The two main devices (symbols) in the Cropper blazon are the pigeon and spear. The four main tinctures (colors) are or, azure, sable and argent.
The bright yellow colour frequently found in coats of arms is known to heralds as Or, or sometimes simply as Gold.1. Along with, argent, or silver it forms the two “metals” of heraldry – one of the guidelines of heraldic design is that silver objects should not be placed upon gold fields and vice versa 2. The yellow colour is often associated with the Sun, and the zodiacal sign of Leo.3.
Azure is the heraldic colour blue, usually quite a deep, dark shade of the colour (there is a lighter blue that sometimes occurs, known as celestial azure). If colour printing is not available then it can be represented by closely spaced horizontal lines in a scheme known as “hatching” 4. The word is thought to originate from the Arabic lazura and it represents the colour of the eastern sky. It is also said to be the colour associated by the Catholic Church with the Virgin Mary and hence of particular significance 5.

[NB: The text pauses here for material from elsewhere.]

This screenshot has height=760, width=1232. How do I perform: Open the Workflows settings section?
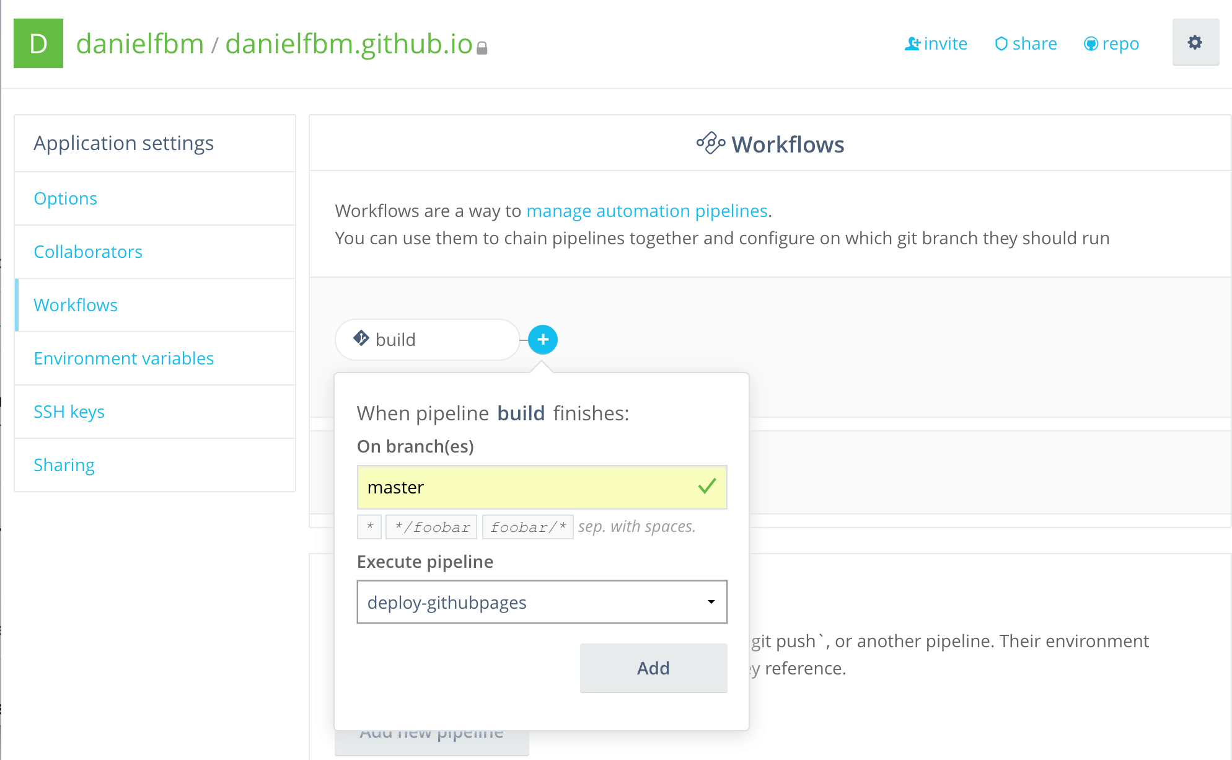(75, 305)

Sable, the deep black so often found in Heraldry is believed to named from an animal of the marten family know in the middle ages as a Sabellinœ and noted for its very black fur 6. In engravings, when colors cannot be shown it is represented as closely spaced horizontal and vertical lines, and appropriately is thus the darkest form of hatching, as this method is known 7. Although it may seem a sombre tone, and does indeed sometimes denote grief, it is more commonly said to represent Constancy 8.

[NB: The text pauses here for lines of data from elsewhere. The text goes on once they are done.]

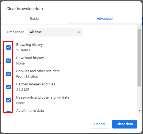Open the Time range dropdown
Screen dimensions: 143x134
55,32
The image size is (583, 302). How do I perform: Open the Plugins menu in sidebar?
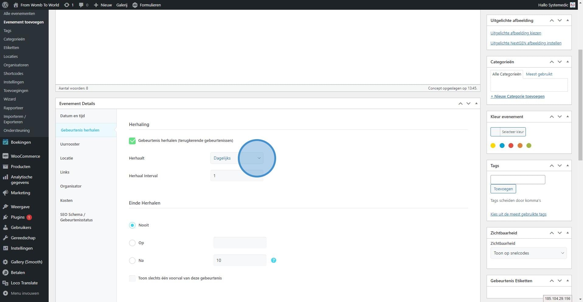tap(18, 217)

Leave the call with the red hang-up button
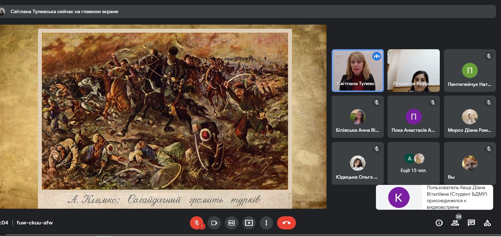[286, 223]
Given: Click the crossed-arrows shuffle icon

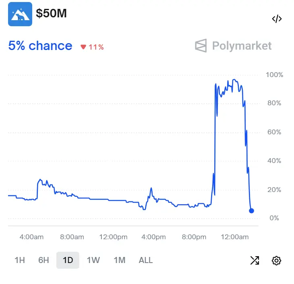Looking at the screenshot, I should [x=255, y=260].
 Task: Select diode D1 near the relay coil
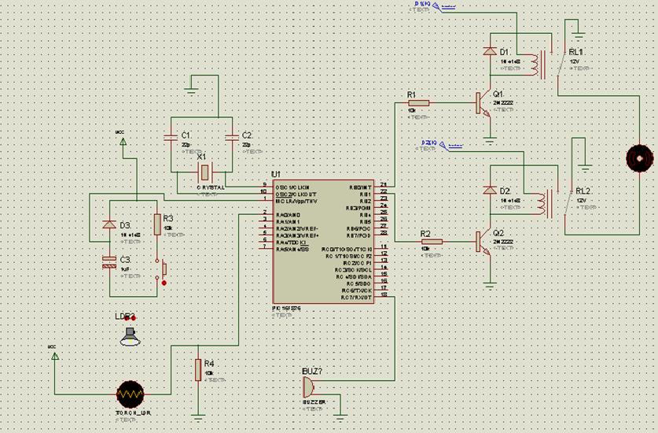tap(490, 52)
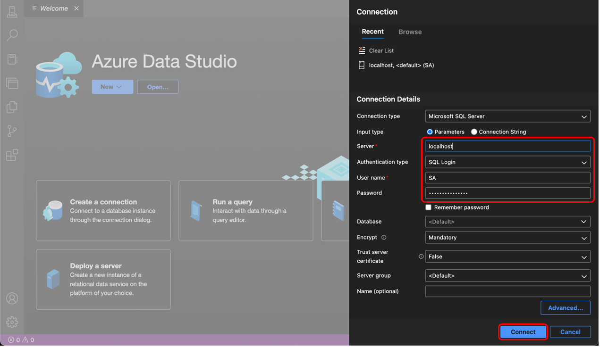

Argent is the heraldic metal Silver and is usually shown as very pure white. It is also known more poetically as pearl, moon (or luna) 9. In a sketch or drawing it is represented by plain, unmarked paper 10.
Birds of great variety occur throughout heraldry, at least in name 11. In truth, despite the proliferation of species, the actual depictions can sometimes be hard to distinguish! The crane, heron and stork are commonly to be found on a coat of arms but all tend to share the same stylised appearance 12. The pigeon is amongst the mjaor bird species to appear in heraldry.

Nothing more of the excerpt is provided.